ESTRAZIONE IN SOLUZIONE
L’estrazione in soluzione è un preparato con estratti fluidi liposolubili quali essenze aromatiche. Il suo utilizzo è principalmente rivolto all’aroma cosmesi cioè per conferire alle preparazioni cosmetiche non solo proprietà terapeutiche, ma anche aromatiche, un esempio può essere l’oleolito di vaniglia. Generalmente si usano oli essenziali uniti a basi di oli vegetali dei semi per ottenere oleoliti ricchi di proprietà curative per uso topico.
REGOLE GENERALI
Le quantità per ottenere un ottimo oleolito sono da attribuirsi all’esperienza, generalmente è consigliabile che sia maggiore il rapporto di olio in erba tenendo conto che in quella fresca c’è presenza di acqua che raddoppia il volume della pianta. Se si usa la pianta essiccata, le dosi sono in proporzione di una parte di erba e due parti di olio, se la pianta è fresca, le proporzioni sono di tre parti di erba e due di olio.
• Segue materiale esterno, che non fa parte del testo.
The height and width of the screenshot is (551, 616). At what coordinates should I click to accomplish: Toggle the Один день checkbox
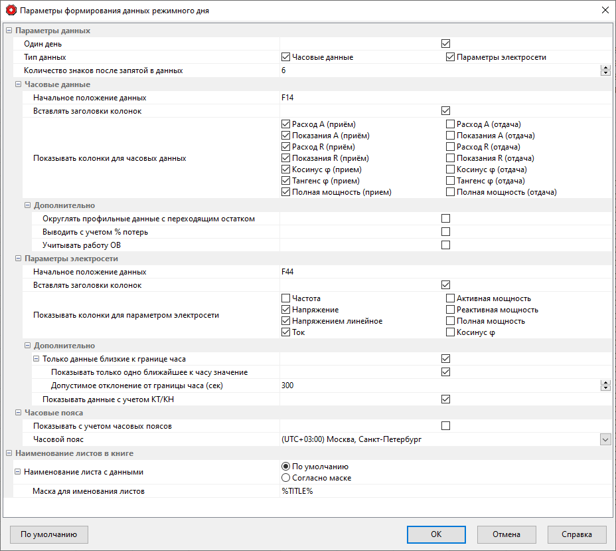(445, 44)
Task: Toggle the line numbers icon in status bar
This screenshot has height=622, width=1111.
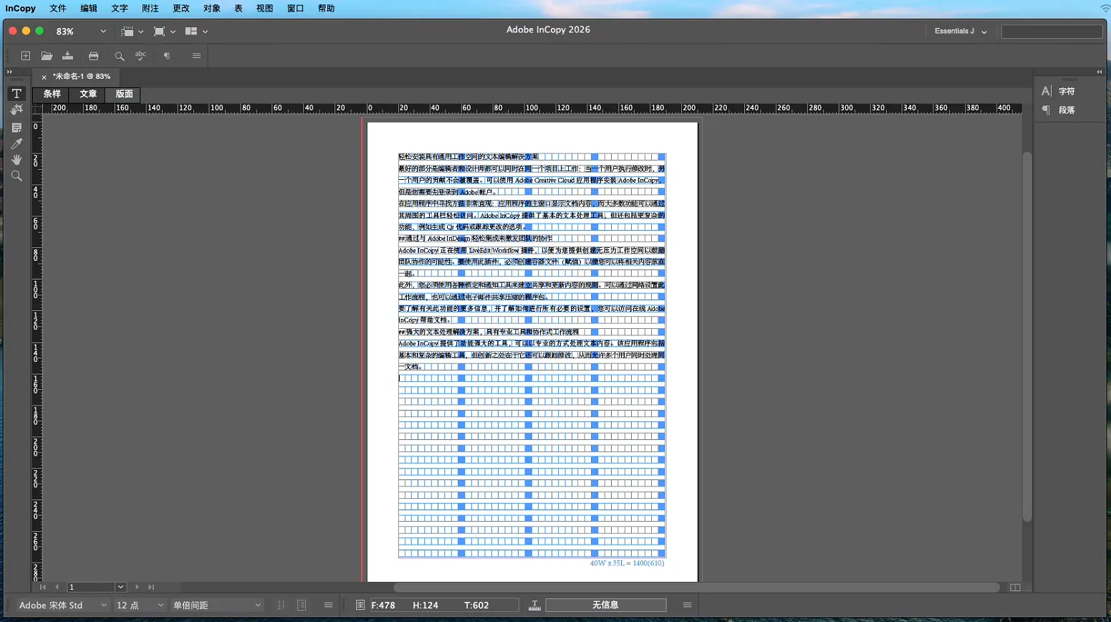Action: (302, 606)
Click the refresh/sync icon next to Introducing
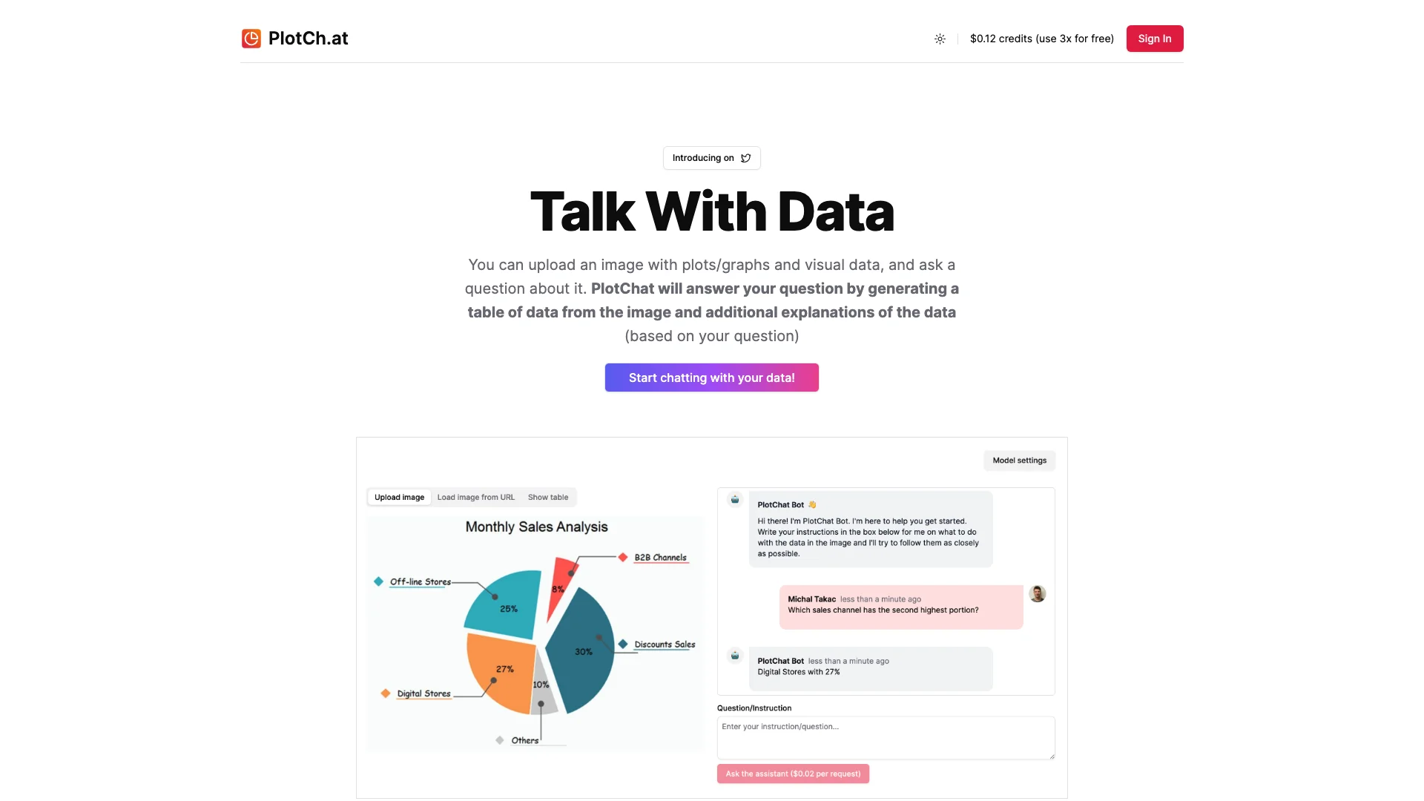The height and width of the screenshot is (801, 1424). pyautogui.click(x=745, y=157)
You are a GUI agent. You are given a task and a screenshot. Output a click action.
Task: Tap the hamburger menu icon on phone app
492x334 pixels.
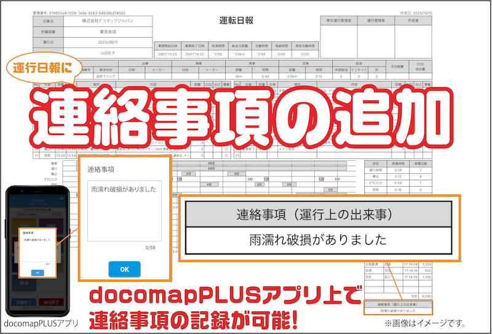tap(12, 199)
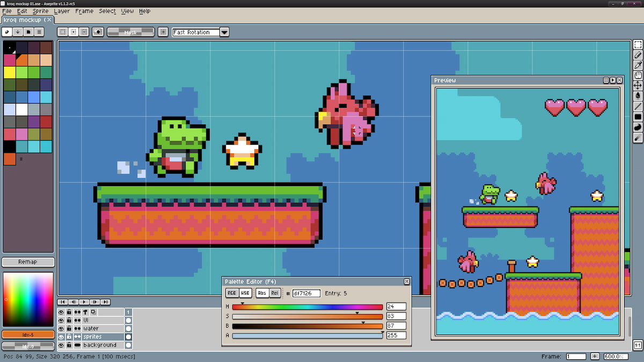This screenshot has width=644, height=362.
Task: Open the Fast Rotation dropdown
Action: [224, 32]
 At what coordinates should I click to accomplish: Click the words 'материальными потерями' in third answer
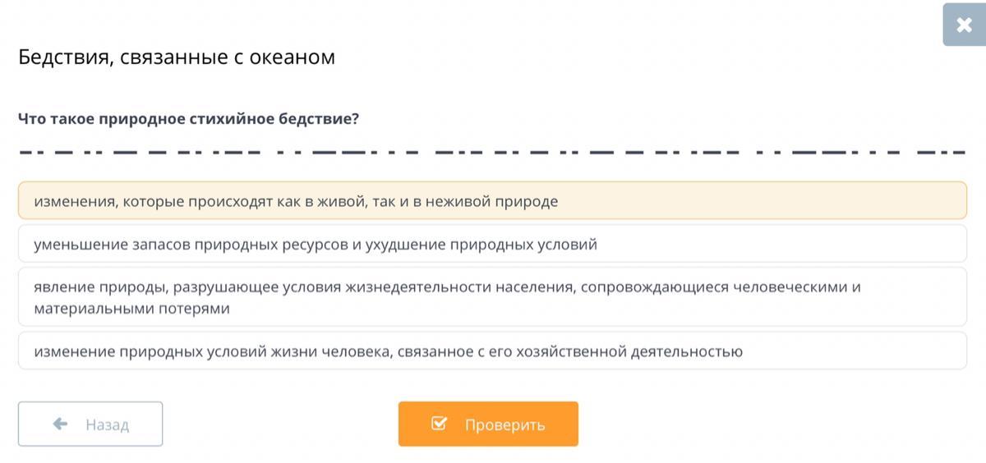(x=131, y=309)
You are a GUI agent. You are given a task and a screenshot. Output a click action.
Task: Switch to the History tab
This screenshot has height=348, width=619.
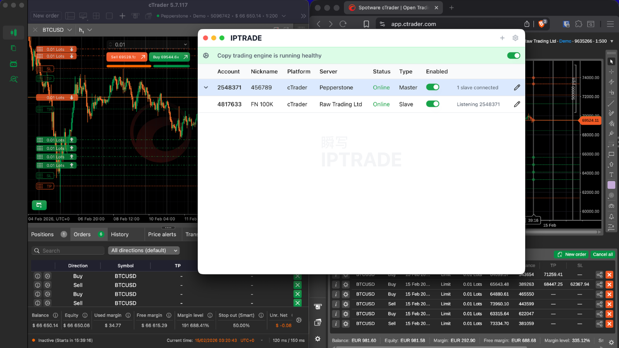tap(119, 234)
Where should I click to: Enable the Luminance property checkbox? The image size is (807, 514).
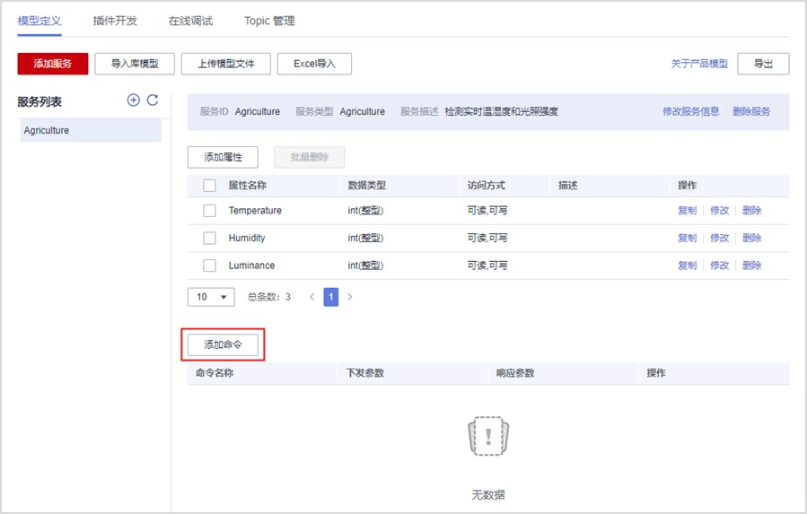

L’oleolito si conserva in una boccetta di vetro oscurato sino a due anni se mantenuto in luogo fresco, asciutto e lontani da fonti di calore. Utilizzare sempre oli robusti per mantenere alto il tempo di ossidazione, eventualmente utilizzare dei conservanti naturali quali il tocoferolo (vitamina e) reperibile anche in farmacia, da inserire a preparato ultimato nella quantità del 1% del prodotto finito. Anche l’uso di oli essenziali con proprietà battericida si rivelano un espediente per mantenere a lungo l’olio aromatizzato, bastano circa 3/5 gocce per 100 ml. Se l’olio cambia odore e colore è da considerarsi irrancidito e quindi non più idoneo all’utilizzo.